---- Extract provided

Eagle Oil & Shipping Co. v. Brown
This text of 104 F. Supp. 271 (Eagle Oil & Shipping Co. v. Brown) is published on Counsel Stack Legal Research, covering District Court, S.D. Texas primary law. Counsel Stack provides free access to over 12 million legal documents including statutes, case law, regulations, and constitutions.
Opinion
On February 16, 1947, a collision occurred in American waters, i. e., in the Port Arthur, Texas, Ship Canal, between the S. S. San Wilfrido, owned by Libellant, and the Barge R.T.C.94 while in the tow of the Tug Jim Brown, owned by the River Terminals Corporation, Respondent. The S. S. San Wilfrido was damaged, and Libellant brought this suit against Respondents to recover such damages. Heeding the Biblical command1 to “agree with thine adversary quickly,” the parties agreed, and Interlocutory Decree was entered that Libellant should recover from Respondents 72% per centum of the damages sustained by Libellant, such damages to be ascertained by a sole Arbitrator in England to be chosen by the Solicitors of the parties.2
[273]*273The Arbitrator in England was selected, and has, after full hearing, made his Award and filed his Report.3 It will be observed, however, that the award is not in money of the United States, but in English money. And the parties are in agreement that Judgment enforcing the award must be entered and the award must be paid not in English pounds, shillings and pence, hut in United States dollars, halves, quarters, dimes, nickels, and coppers. In other words, it must be determined how much in money of the United States Libellant is to receive for its damages and how much Respondents are to pay. At this point, such Biblical command seems to have spent its force, and each of the parties has delivered the other “to the Judge.”
Libellant says that on February, 16, 1947, the date of the collision and the damage to it, the English pound was valued at $4.0275, and that the award in United States money on that basis amounts to and Libellant -should be paid $43,551.50. Respondents answer that on September 18, 1949, the English pound was “devalued” and became, has been since, and still is valued at only $2.80. That, therefore, Libellant should not be paid $43,551.50, but only $31,053.51.4 The difference is $12,497.99.
[274]*274Respondents say that while Libellant’s contention may be, generally speaking, the correct rule under some of the cases cited by Libellant,5 it is not “a hard and fa^t rule.” They say that there are exceptions to the rule, and that this is an exception.

--------

What the task asks
Reproduce the passage of the court opinion starting with "Libellant says that" and going on through "is an exception.", keeping every word and mark the same.

---- Source data

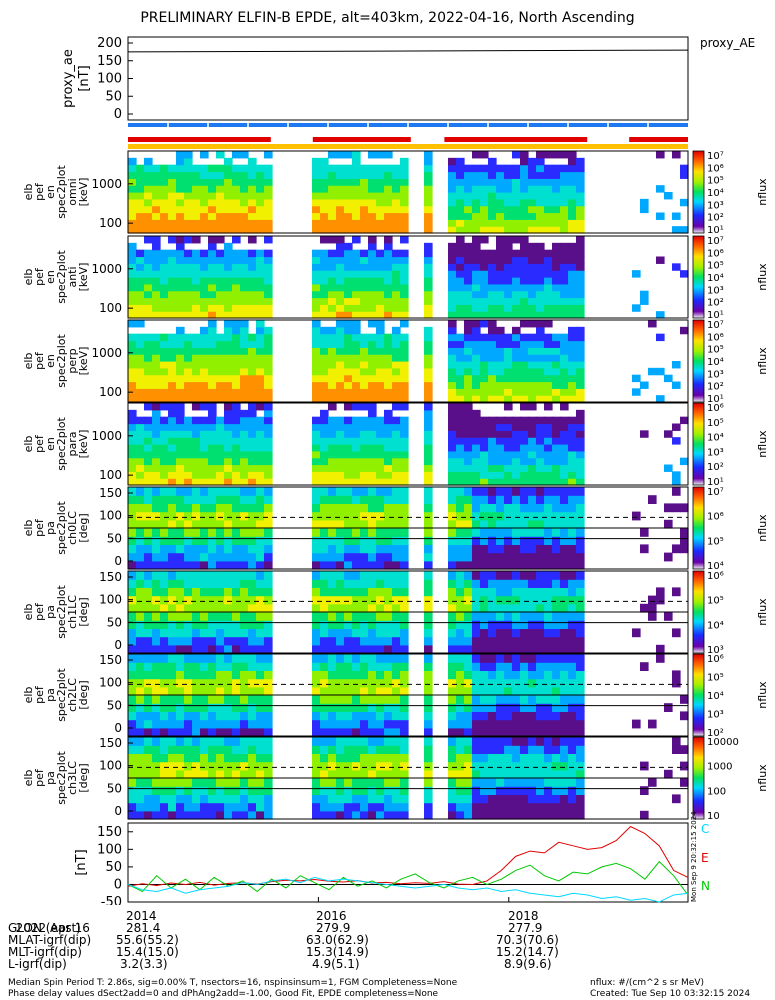 The image size is (775, 1000). What do you see at coordinates (72, 778) in the screenshot?
I see `spectrogram-ylabel: ch3LC` at bounding box center [72, 778].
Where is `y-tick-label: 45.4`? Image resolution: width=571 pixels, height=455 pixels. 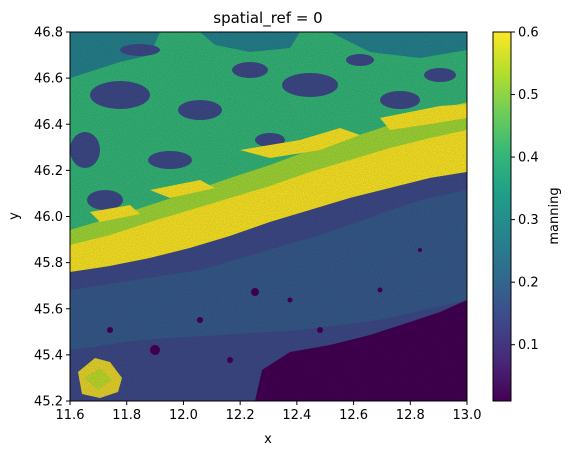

--------

Task output
Libellant says that on February, 16, 1947, the date of the collision and the damage to it, the English pound was valued at $4.0275, and that the award in United States money on that basis amounts to and Libellant -should be paid $43,551.50. Respondents answer that on September 18, 1949, the English pound was “devalued” and became, has been since, and still is valued at only $2.80. That, therefore, Libellant should not be paid $43,551.50, but only $31,053.51.4 The difference is $12,497.99.
[274]*274Respondents say that while Libellant’s contention may be, generally speaking, the correct rule under some of the cases cited by Libellant,5 it is not “a hard and fa^t rule.” They say that there are exceptions to the rule, and that this is an exception.